Banks said the fungi gain easy entry into the fruits that have been bruised or damaged by insects.
The Food and Drug Administration has set a maximum tolerance level of 0.5 parts per billion patulin content, according to U of I Extension local foods systems and small farms educator James Theuri.
“To put it another way, 0.5 ppb is equivalent to one teaspoonful of patulin in 2,000,000,000 gallons of apple cider or juice,” Theuri said. “This is why consumers who have apple trees should absolutely not use apple drops, or bruised, damaged fruits. It’s better to be safe than to be sorry.”
U of I Extension Specialist Mosbah Kushad stressed that this is a message that is important for homeowners who have apple trees. “Reputable commercial growers are aware of the pataulin risk and do not sell dropped or rotten apples or use them in cider production,” Kushad said.
Theuri warned that patulin is a toxin for which consumers have almost zero tolerance.
“Patulin toxins are highest in moldy apples; the more mold growth, the more patulin toxin,” Theuri said. “Fruit quality must be a top priority when selecting fruit for sale or processing.”

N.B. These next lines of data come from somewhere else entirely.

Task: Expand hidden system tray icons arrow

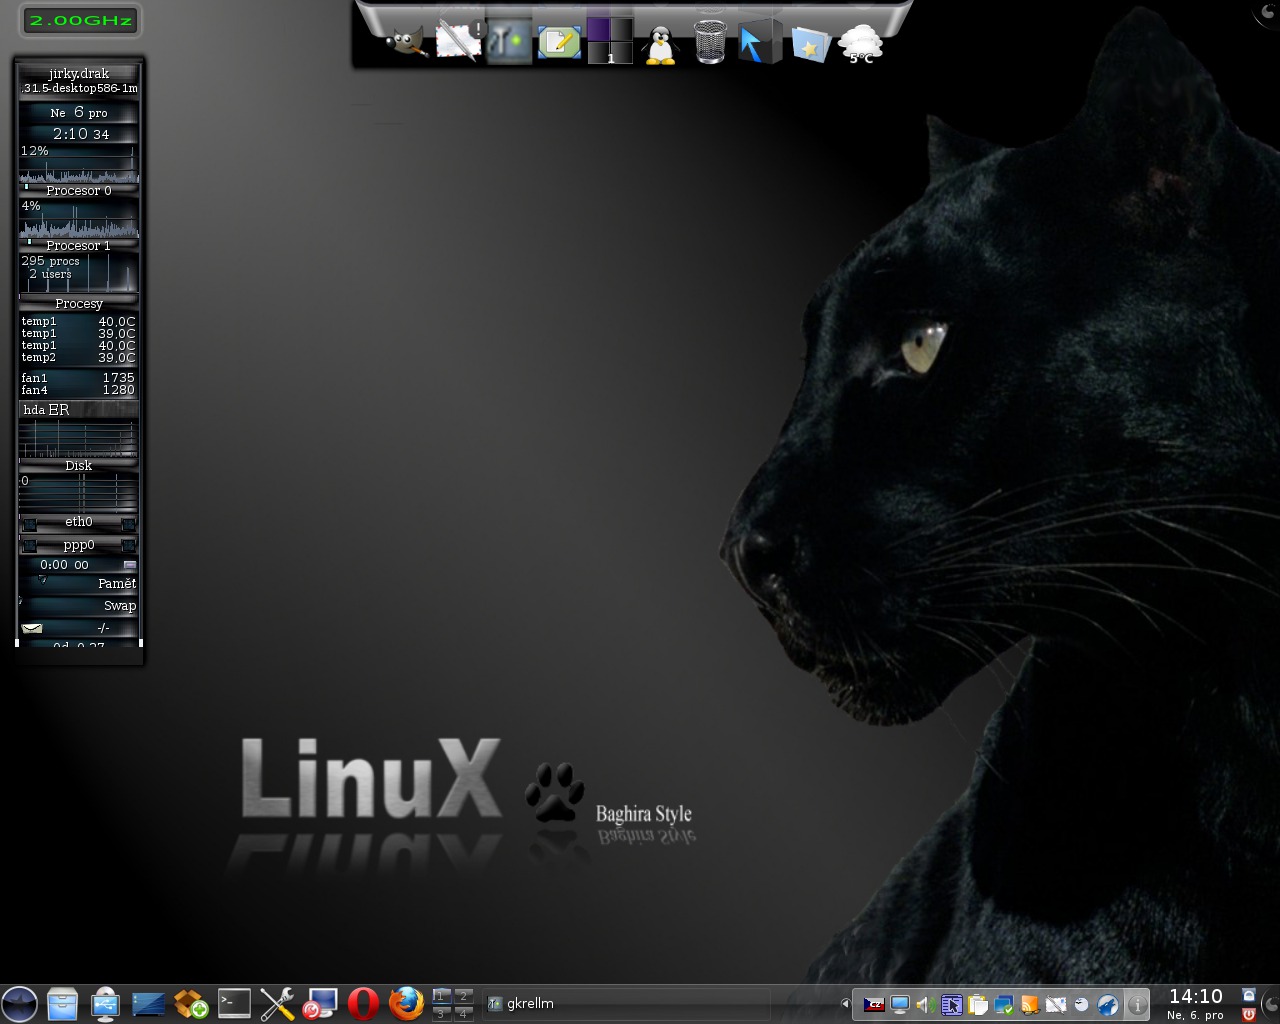Action: click(845, 1004)
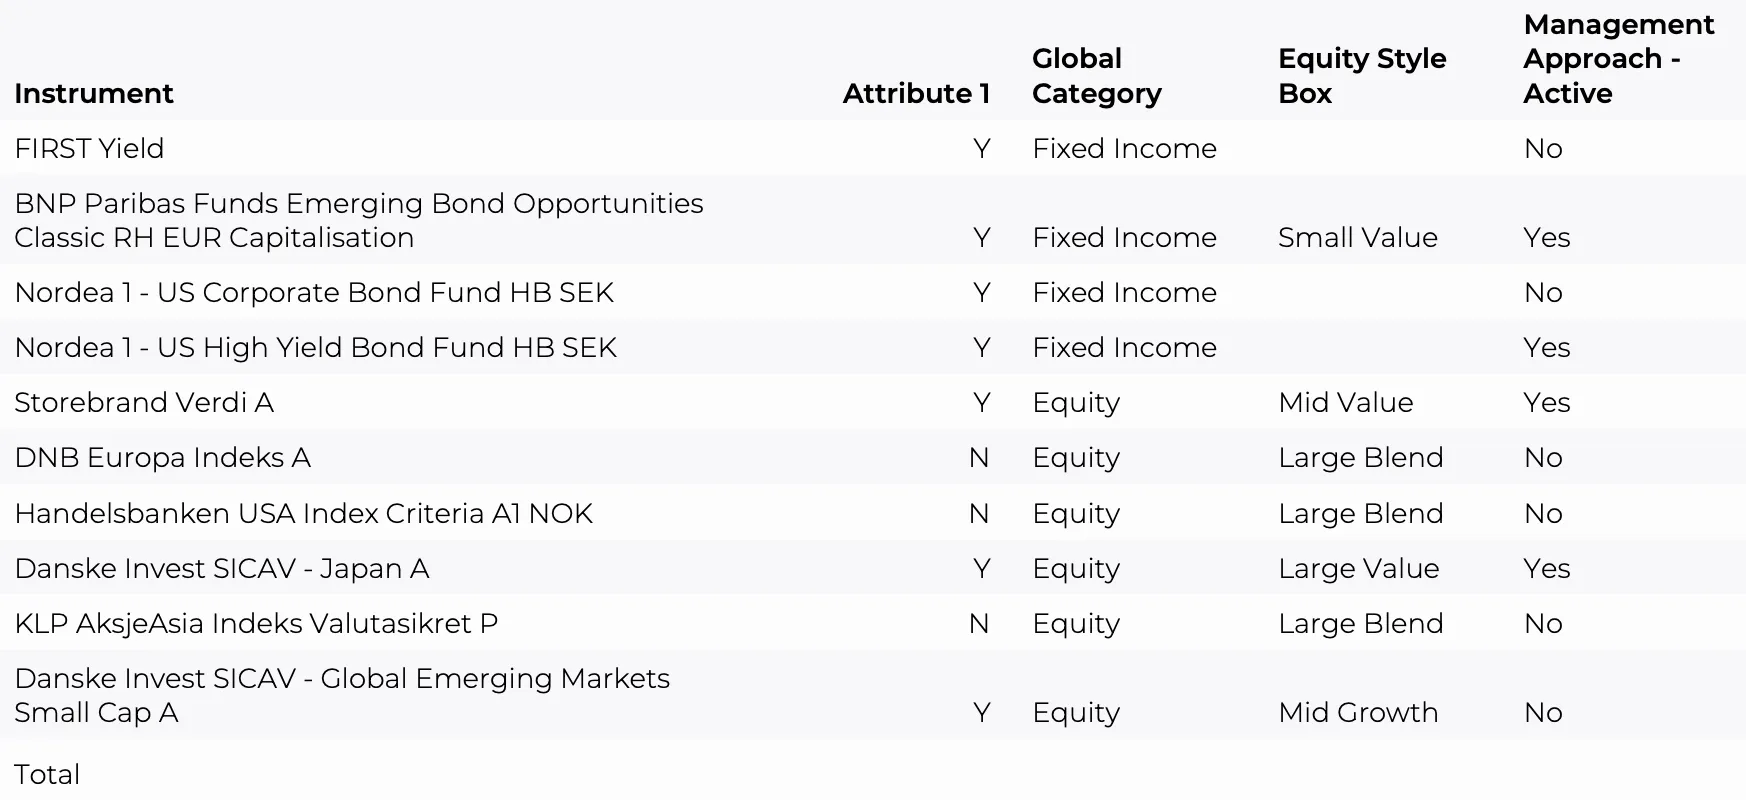
Task: Click the Total row label
Action: 47,774
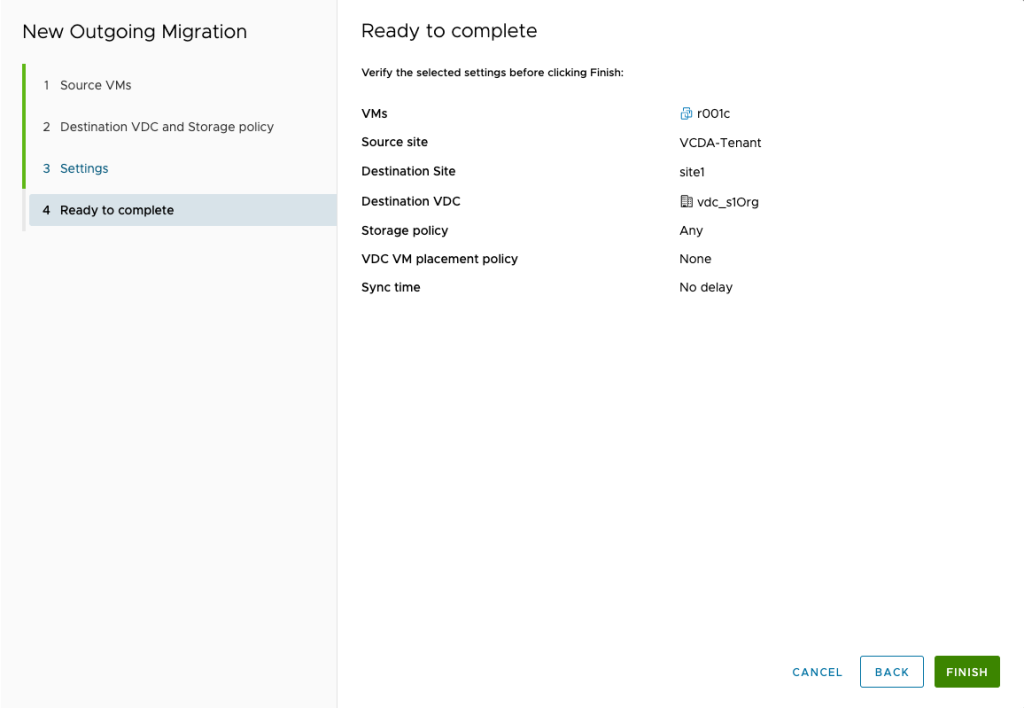Click the VDC icon beside vdc_s1Org

[x=686, y=201]
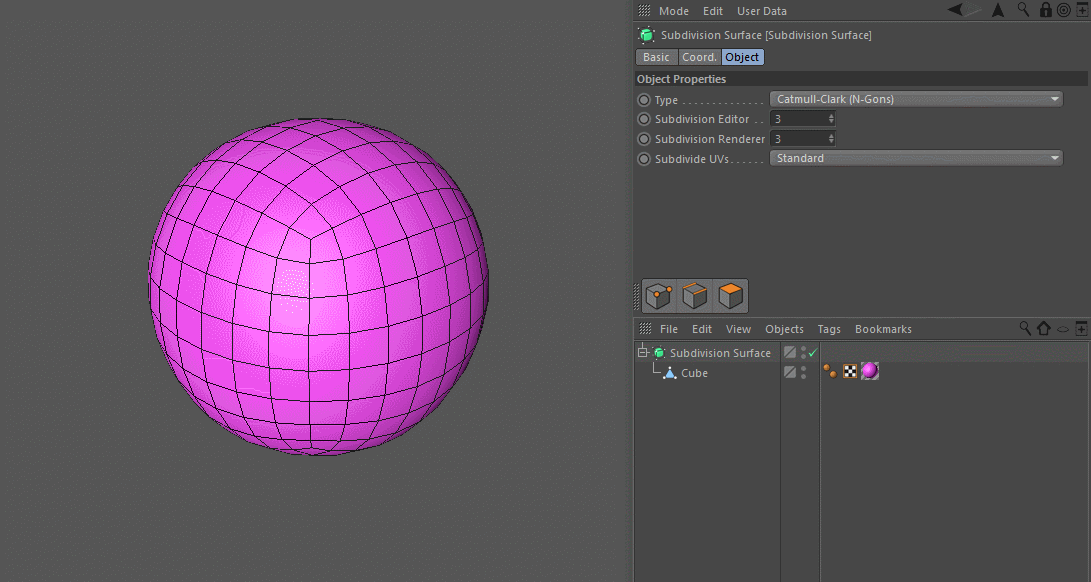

Theuri said the warm spring season prompted apple trees to begin budding earlier than usual. Immediately following the warm spell in March, multiple freezes in April damaged many of the buds. Then in July, drought conditions hampered most of the remaining production. All of these factors contributed to this year’s smaller harvest — 14 percent lower than the 2011 crop.
Taking into account supply and demand, Banks says to expect to pay higher prices for locally grown apples this year.